Worum es geht:
Zitiere alle Daten unten Zeile für Zeile ohne jede Änderung. Die Bilder lässt du dabei weg.

- - - -

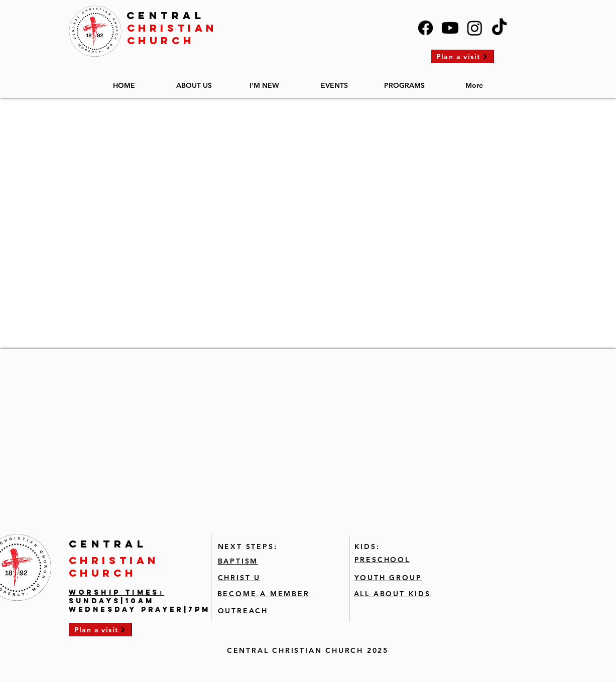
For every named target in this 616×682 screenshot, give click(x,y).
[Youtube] (450, 28)
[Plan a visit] (462, 56)
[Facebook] (425, 28)
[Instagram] (474, 28)
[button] (194, 81)
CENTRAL (166, 15)
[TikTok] (499, 28)
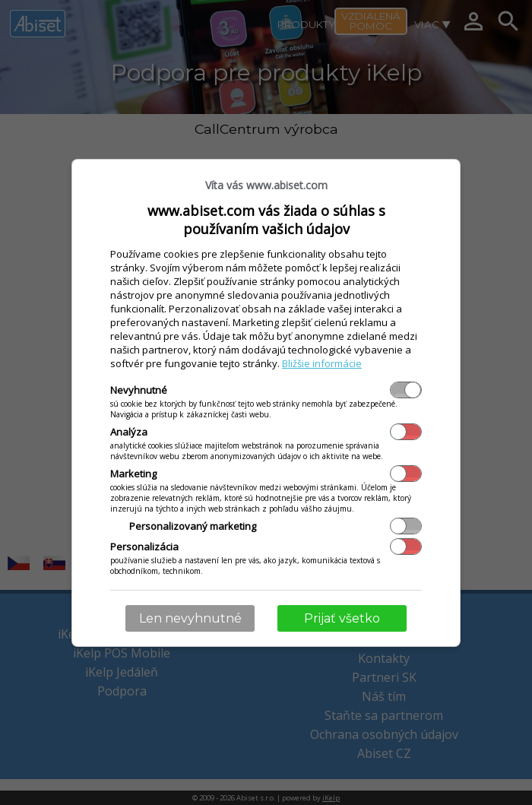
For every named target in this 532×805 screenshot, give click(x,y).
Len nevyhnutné (190, 618)
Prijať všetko (342, 618)
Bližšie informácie (321, 363)
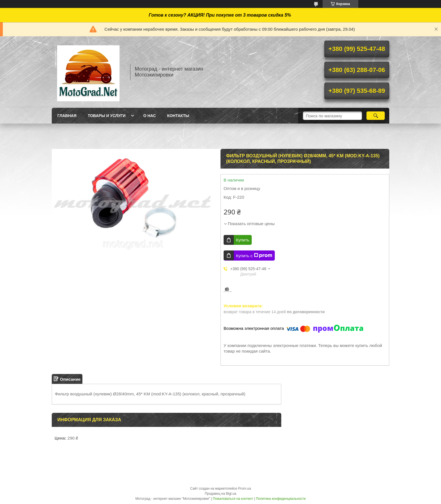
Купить (242, 240)
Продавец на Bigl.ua (220, 494)
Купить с (254, 256)
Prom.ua (244, 489)
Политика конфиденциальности (281, 499)
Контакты (178, 116)
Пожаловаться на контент (233, 499)
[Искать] (375, 116)
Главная (67, 116)
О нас (149, 116)
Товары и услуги (107, 116)
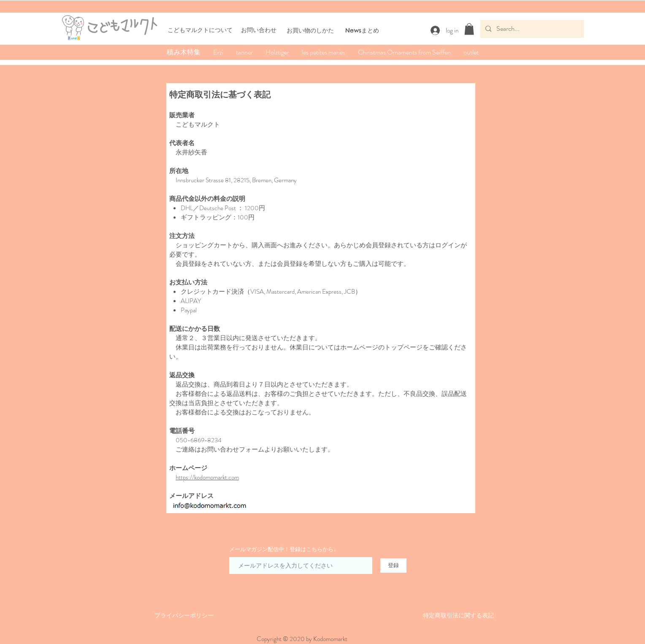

- - - -

Ergebnis der Aufgabe:
For every named target in this 616×682 screenshot, give click(x,y).
[Youtube] (450, 28)
[Plan a visit] (462, 56)
[Facebook] (425, 28)
[Instagram] (474, 28)
[button] (194, 81)
CENTRAL (166, 15)
[TikTok] (499, 28)
For every named target in this 532×805 screenshot, give click(x,y).
Len nevyhnutné (190, 618)
Prijať všetko (342, 618)
Bližšie informácie (321, 363)
Купить (242, 240)
Продавец на Bigl.ua (220, 494)
Купить с (254, 256)
Prom.ua (244, 489)
Политика конфиденциальности (281, 499)
Контакты (178, 116)
Пожаловаться на контент (233, 499)
[Искать] (375, 116)
Главная (67, 116)
О нас (149, 116)
Товары и услуги (107, 116)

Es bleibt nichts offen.